海外に暮らしていて困るものは、手に入りにくい書籍や日本の食材と言う人もいるが、床屋や美容院の違いも多くの人が失敗談を持っているはずだ。当方は男なのであえて「床屋」としたが、男の散髪なんか、どうにでもと思うだろうが、これがまた難しい。
日本人の多い町に住んでいれば、必ず日本人の美容師さんがいて、日本語で細かなリクエストを出せるが、これが地元の美容院となるとなかなか難しい。床屋や美容院は、多くの場合、地元で通い慣れたところに行くのが一般的なので、特に女性は日本国内でも美容院を変えて失敗するくらいだから、海外での苦労は想像に難くない。

 さて、当方の体験談を紹介すると、まず移住して来た当時は、どこに行けば良いのかすら分からず、飛び込みで何軒か入るが、どこも同じ失敗。いわゆる「すきばさみ」を持っていない。しかも、こんな固い髪の毛は切った事がないと文句を言われ、ブツ切り状態。そう、欧州の人とは確かに、髪の質も違うし、扱いが難しいようだ。それでいて言葉もうまく通じないとなると、向こうもどう切っていいのか、分からないだろう。一度だけ、美容師さんがフランス人で、英語もドイツ語も分からずに、何だか訳が分からず切られたこともある。

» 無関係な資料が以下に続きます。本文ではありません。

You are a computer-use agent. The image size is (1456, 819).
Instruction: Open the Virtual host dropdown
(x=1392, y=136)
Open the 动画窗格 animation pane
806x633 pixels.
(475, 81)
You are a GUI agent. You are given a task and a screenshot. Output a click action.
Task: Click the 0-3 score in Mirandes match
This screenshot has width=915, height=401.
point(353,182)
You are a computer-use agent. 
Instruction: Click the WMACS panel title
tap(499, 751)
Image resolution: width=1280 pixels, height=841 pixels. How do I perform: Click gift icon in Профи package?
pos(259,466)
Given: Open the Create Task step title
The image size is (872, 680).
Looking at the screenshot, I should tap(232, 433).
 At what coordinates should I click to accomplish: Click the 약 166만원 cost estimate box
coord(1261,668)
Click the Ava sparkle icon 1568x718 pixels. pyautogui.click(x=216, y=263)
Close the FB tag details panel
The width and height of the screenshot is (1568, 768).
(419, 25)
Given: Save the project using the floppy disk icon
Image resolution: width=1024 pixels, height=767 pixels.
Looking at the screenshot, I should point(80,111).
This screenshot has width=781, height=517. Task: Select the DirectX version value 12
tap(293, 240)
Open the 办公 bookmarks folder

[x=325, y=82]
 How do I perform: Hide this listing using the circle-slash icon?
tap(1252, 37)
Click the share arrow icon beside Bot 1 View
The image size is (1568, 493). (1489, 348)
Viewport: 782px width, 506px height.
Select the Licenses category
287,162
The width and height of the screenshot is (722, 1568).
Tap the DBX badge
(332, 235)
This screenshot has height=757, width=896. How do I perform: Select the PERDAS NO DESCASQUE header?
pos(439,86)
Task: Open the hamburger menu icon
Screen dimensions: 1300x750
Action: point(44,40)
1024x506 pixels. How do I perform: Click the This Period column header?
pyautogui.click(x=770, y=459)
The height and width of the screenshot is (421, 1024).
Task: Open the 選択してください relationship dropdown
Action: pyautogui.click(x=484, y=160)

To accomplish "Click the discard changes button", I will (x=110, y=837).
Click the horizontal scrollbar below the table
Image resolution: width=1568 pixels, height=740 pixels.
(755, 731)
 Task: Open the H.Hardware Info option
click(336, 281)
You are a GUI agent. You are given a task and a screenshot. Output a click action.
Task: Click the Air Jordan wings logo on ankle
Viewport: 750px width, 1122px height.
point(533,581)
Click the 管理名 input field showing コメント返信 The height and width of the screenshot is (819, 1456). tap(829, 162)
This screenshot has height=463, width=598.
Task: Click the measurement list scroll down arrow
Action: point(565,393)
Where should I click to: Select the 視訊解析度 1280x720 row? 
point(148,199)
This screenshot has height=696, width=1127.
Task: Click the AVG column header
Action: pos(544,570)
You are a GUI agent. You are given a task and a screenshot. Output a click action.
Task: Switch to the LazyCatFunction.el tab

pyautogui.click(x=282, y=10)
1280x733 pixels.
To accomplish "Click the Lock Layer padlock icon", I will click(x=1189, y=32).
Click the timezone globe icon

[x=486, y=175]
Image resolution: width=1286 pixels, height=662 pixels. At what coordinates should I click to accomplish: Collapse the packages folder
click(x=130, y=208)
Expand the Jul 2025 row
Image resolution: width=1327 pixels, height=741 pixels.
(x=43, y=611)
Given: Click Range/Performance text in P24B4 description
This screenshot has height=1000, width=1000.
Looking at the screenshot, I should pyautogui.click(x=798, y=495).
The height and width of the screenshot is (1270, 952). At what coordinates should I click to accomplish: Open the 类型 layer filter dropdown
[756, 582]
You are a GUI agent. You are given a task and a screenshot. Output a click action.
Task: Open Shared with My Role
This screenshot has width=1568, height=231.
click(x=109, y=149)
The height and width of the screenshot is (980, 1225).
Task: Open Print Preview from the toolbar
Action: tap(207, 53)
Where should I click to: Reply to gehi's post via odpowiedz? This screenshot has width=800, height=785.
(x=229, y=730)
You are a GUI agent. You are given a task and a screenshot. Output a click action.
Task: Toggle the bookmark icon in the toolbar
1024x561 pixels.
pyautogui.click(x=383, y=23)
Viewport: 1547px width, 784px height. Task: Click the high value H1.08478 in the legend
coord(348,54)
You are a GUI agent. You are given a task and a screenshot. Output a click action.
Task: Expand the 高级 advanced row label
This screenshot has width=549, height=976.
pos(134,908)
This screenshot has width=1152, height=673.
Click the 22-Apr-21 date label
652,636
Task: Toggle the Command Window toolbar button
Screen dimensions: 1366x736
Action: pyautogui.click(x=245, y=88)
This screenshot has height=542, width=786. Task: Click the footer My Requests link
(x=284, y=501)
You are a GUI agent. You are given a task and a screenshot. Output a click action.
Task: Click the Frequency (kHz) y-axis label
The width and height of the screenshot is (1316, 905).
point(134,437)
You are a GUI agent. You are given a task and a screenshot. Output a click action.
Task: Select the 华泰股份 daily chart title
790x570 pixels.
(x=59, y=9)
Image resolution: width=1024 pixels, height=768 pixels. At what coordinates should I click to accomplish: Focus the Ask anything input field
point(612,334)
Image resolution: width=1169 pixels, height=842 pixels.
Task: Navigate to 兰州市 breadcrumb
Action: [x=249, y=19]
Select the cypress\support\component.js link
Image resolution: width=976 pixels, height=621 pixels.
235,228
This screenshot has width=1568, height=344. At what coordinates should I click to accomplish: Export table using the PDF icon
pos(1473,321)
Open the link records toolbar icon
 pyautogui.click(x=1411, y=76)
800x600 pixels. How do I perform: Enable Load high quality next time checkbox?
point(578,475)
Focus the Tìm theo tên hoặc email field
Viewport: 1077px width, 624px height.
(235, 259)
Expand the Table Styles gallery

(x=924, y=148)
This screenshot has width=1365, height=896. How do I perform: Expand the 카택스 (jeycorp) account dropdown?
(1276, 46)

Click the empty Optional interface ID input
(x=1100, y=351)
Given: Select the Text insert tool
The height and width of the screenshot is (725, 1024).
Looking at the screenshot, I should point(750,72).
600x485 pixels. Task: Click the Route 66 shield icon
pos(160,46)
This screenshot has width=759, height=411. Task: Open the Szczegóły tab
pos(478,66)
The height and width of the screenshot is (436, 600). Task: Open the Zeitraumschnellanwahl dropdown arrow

 そんな事を繰り返すうちに、5年前に地元の美容室ですきばさみを持った、イタリア人の美容師さんに出会った。彼女はすきばさみだけでなく、カミソリですいて行く手法も可能だ。今までの苦労話をしてみると、すきばさみやカミソリで髪の毛をすく事が出来る美容師はやはり少ないそうだ。イタリア人も固くて黒い髪の人が多いので、彼女は慣れているんだとか。
お店でもすきばさみを持っているのは、彼女だけ。それ以来、5年以上彼女に切ってもらっているが、一度も不満はない。値段も手頃で40フランから45フラン。下手をすると日本より安いくらい。この物価の高いスイスでは、格安と言っても良い。ちなみに個人の美容室ではなく、チェーン展開する会社だから、まあ安さも売りなんだろう。

 もっとも、高級な美容院に行けば、女性の場合は1回で200フランもかかると言う人もいるが、こちらとしては、髪の毛をすいてくれるなら文句はない。
日本人女性の場合は、言葉に問題が無くてもやっぱりスイス人に切られるのが怖いとか。出張の日本人美容師さんにお願いする人も多いようだが、それを聞くとうやはり女性は苦労するんだなと感じる。どうせまた伸びるんだし、と言うわけにはいかないシビアな問題のようだ。海外生活も楽じゃない。